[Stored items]
____

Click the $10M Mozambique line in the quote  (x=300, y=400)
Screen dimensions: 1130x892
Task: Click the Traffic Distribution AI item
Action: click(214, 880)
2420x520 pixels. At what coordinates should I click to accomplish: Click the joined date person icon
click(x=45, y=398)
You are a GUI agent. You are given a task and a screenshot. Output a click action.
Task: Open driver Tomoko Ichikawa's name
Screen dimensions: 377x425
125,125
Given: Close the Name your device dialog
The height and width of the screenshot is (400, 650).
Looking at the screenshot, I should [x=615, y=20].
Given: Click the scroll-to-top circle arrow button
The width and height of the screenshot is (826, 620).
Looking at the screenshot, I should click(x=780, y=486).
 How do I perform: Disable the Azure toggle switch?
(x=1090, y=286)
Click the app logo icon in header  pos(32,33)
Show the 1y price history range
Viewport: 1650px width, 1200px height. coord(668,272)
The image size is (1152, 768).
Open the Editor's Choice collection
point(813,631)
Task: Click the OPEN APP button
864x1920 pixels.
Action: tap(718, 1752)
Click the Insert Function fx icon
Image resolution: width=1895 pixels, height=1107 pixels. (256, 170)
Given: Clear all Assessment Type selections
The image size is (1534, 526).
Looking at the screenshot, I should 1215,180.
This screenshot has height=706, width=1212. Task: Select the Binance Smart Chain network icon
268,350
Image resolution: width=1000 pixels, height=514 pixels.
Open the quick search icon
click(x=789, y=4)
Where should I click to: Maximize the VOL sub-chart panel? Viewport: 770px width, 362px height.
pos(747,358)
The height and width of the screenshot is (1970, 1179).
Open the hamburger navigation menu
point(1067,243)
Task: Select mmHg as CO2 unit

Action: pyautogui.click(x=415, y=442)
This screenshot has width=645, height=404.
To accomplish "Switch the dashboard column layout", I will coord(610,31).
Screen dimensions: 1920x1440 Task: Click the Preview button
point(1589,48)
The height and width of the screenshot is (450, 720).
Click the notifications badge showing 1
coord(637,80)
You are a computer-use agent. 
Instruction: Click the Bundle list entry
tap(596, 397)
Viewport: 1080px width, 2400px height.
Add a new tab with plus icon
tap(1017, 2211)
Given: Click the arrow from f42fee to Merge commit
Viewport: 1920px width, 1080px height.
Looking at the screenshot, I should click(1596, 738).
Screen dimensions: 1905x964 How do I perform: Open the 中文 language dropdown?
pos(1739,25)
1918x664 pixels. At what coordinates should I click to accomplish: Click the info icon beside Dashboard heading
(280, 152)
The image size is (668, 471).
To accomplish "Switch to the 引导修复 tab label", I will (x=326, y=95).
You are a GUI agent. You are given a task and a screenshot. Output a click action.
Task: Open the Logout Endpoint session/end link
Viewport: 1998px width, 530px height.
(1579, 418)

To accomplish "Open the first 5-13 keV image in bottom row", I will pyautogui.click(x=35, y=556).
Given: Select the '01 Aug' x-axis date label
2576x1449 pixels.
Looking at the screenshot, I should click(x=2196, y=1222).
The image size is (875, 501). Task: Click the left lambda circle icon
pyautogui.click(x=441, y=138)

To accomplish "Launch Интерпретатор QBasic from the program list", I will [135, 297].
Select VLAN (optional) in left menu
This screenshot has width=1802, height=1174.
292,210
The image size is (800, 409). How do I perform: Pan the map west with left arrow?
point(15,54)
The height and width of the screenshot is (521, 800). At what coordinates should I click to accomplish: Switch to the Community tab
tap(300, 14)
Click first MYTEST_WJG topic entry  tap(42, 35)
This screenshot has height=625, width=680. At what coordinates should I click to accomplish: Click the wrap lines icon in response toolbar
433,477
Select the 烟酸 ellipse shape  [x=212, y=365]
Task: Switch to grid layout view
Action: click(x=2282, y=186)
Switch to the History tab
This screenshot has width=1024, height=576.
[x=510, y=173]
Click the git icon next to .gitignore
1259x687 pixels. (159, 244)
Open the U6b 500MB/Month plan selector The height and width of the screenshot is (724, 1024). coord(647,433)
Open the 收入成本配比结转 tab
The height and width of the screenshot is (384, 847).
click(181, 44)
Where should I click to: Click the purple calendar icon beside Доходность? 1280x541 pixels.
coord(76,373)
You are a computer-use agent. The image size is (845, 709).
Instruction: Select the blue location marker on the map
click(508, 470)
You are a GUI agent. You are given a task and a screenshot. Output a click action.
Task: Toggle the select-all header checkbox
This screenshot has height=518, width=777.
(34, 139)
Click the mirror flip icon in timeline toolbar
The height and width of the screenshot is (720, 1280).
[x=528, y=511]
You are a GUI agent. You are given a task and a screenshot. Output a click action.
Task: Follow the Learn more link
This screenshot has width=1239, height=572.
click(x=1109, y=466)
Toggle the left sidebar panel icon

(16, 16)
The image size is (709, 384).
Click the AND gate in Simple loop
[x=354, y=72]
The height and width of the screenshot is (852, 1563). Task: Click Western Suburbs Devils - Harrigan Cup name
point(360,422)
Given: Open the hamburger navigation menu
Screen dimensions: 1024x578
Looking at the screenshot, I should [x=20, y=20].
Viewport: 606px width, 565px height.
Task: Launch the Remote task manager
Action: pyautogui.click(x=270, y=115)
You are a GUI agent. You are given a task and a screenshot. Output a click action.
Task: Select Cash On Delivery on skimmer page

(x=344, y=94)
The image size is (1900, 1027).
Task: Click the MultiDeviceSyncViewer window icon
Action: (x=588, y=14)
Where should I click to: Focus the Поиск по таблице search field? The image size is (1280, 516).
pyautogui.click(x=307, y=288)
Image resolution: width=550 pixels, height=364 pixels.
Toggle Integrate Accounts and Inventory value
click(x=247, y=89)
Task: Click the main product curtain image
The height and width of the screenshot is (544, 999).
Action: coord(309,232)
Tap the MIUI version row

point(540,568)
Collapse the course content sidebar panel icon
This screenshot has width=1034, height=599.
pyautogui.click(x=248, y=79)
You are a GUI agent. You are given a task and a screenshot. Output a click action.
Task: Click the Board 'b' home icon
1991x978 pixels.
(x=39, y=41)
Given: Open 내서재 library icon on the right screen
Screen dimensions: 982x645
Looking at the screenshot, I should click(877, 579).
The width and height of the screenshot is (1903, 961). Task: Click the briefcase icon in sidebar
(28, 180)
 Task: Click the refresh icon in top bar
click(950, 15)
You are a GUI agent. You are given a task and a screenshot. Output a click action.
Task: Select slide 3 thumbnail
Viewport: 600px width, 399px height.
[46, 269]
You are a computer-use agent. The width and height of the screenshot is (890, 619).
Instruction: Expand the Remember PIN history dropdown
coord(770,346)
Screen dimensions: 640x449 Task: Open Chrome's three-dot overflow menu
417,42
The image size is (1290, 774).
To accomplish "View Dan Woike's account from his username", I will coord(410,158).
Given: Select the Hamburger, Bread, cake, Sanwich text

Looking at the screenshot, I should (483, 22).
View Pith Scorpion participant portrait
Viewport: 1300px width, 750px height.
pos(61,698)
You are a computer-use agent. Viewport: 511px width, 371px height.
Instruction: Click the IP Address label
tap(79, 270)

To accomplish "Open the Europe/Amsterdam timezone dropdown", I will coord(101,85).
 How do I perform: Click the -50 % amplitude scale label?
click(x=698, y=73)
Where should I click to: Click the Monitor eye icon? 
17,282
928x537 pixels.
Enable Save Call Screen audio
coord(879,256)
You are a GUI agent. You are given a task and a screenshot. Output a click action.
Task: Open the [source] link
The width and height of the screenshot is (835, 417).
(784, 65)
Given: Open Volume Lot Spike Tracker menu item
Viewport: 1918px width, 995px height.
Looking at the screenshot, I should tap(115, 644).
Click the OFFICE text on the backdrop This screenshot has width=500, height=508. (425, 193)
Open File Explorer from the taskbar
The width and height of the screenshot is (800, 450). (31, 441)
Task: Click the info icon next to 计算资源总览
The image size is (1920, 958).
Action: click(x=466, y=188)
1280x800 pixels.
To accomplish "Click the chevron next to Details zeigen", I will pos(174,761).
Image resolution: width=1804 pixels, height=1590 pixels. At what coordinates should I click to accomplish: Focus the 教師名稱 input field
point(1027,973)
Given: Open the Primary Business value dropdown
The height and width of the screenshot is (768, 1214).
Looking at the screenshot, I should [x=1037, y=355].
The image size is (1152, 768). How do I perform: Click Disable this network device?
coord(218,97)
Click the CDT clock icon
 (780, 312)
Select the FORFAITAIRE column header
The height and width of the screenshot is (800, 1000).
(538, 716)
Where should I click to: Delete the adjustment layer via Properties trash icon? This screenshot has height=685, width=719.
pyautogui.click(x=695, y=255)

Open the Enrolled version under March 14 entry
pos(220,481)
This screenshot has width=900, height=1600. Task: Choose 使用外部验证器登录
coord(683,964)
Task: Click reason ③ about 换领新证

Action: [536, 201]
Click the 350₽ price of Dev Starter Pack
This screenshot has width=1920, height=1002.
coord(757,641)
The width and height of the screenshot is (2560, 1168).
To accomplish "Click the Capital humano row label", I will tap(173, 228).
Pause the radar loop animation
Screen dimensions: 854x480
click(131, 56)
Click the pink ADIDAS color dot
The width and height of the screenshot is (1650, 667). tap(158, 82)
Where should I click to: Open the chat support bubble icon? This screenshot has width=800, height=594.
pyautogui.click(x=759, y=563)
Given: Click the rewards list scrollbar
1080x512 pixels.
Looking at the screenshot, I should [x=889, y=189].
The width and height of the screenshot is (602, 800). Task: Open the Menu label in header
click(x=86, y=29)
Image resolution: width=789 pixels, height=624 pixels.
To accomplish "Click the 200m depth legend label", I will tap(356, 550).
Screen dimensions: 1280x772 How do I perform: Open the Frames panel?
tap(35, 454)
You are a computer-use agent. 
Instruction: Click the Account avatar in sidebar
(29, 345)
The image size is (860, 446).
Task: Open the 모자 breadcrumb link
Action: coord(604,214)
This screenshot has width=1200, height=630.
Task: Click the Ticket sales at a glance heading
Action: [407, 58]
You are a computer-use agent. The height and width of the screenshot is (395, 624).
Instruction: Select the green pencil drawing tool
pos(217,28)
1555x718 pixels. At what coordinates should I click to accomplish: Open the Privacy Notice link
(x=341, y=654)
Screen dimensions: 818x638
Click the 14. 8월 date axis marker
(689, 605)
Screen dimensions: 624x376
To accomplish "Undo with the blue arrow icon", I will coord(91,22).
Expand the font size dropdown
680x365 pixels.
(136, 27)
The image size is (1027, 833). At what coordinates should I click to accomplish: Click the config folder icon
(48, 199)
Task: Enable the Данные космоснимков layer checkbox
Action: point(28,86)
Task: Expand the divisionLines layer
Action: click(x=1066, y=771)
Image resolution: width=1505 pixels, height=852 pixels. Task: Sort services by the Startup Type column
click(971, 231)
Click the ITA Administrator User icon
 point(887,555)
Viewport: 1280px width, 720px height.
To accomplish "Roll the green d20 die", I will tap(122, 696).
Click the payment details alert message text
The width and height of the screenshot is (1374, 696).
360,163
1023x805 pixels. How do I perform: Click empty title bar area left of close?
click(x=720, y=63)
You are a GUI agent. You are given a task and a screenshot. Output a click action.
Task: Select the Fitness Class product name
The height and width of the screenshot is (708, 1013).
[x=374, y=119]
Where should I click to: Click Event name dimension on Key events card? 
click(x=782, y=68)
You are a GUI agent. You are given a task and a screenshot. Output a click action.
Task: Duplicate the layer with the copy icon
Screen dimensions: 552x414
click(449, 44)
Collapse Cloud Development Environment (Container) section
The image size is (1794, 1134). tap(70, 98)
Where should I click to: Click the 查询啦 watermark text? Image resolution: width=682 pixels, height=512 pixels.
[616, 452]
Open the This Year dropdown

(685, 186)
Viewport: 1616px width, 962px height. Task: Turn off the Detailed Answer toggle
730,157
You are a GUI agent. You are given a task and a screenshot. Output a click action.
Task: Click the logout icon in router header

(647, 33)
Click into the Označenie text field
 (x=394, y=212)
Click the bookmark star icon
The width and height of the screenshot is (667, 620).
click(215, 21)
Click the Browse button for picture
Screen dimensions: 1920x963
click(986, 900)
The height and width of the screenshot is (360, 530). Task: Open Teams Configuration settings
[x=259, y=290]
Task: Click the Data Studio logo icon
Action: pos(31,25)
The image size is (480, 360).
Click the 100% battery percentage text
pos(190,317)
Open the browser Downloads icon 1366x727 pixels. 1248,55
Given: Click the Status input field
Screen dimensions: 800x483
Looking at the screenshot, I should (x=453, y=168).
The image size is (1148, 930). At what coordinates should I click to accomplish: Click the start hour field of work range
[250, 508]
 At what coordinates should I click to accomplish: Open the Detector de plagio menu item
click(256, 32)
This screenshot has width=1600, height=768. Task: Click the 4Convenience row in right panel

____

> [Task goal] In the entries above, tally the lines that include the string "computer". Give the figure only.

> [Expected output] 6